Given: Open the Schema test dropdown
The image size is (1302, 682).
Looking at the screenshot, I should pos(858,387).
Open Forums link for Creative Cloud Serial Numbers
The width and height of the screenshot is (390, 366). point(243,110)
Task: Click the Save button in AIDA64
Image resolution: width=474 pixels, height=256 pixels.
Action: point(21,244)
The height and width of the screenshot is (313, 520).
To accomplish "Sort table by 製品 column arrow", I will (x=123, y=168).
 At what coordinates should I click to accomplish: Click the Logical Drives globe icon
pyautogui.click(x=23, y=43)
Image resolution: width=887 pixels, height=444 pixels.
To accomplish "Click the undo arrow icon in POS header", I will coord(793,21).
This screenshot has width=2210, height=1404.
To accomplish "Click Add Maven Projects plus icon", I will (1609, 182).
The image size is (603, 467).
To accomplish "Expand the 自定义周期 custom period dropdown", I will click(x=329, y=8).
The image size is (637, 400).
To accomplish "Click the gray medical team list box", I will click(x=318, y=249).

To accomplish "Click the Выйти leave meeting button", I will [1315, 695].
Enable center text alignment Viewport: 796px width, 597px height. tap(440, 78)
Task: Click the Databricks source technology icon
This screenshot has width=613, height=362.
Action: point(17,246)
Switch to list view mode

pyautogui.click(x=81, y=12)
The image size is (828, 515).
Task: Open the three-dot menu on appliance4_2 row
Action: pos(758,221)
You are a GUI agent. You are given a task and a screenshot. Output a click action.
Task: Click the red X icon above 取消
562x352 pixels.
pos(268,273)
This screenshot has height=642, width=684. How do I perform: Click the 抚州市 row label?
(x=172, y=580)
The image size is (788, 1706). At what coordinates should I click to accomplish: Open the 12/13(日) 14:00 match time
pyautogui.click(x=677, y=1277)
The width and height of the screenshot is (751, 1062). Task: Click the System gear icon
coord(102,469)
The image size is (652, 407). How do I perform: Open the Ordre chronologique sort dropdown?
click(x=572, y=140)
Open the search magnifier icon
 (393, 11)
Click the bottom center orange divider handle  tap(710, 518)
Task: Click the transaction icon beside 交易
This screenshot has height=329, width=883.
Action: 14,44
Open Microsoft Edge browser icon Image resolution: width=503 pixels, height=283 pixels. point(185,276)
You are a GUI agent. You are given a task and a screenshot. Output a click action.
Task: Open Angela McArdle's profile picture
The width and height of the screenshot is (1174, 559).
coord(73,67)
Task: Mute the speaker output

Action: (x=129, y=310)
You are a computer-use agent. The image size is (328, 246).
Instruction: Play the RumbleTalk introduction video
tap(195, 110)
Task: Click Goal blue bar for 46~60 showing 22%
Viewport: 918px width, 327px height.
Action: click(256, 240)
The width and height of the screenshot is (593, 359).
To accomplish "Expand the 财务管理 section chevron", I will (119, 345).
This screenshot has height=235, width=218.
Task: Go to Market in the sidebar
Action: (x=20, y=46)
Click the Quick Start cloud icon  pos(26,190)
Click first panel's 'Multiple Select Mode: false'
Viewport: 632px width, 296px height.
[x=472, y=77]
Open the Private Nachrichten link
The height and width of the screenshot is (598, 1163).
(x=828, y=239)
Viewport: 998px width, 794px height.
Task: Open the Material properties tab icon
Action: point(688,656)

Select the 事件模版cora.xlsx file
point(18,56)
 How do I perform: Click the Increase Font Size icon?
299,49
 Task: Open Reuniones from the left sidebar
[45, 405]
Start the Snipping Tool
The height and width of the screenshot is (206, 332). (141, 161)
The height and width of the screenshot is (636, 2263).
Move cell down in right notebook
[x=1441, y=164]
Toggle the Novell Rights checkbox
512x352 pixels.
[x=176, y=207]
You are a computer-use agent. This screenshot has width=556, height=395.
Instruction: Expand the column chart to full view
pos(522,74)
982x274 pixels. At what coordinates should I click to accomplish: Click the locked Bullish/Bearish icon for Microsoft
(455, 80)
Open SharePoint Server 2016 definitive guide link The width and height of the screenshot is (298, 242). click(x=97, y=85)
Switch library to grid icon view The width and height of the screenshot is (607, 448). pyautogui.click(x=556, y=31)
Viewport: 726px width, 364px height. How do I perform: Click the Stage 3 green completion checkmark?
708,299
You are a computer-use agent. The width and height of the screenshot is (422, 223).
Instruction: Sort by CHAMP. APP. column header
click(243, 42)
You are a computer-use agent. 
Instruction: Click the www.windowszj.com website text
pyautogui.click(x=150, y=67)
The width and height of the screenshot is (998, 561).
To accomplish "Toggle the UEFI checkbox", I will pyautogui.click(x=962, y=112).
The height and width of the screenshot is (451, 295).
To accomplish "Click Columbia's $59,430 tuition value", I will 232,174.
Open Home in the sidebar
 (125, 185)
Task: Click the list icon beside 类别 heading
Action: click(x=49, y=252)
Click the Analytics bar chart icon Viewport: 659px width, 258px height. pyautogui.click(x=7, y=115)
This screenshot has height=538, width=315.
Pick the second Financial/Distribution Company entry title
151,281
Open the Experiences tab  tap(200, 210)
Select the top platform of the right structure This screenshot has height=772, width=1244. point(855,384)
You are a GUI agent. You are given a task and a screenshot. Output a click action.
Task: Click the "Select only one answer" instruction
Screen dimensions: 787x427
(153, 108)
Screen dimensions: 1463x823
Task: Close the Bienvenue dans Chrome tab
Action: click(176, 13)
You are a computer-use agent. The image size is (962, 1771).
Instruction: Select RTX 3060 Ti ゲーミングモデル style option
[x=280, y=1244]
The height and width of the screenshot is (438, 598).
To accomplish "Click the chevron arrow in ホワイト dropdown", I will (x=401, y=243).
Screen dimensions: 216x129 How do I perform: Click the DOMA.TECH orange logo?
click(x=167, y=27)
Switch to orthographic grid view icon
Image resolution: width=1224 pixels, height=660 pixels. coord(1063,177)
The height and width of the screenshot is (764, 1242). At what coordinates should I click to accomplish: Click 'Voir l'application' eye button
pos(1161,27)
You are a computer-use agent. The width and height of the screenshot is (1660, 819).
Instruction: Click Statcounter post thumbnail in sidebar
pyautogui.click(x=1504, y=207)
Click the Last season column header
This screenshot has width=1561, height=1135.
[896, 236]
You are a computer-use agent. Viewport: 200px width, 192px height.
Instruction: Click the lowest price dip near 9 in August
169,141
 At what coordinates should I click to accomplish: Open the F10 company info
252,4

......

_TASK GOAL_. Collect every line of the lines above that contains the word "orange".

_SOLUTION FOR THIS PROBLEM_.
Click the bottom center orange divider handle  tap(710, 518)
Screen dimensions: 216x129 How do I perform: Click the DOMA.TECH orange logo?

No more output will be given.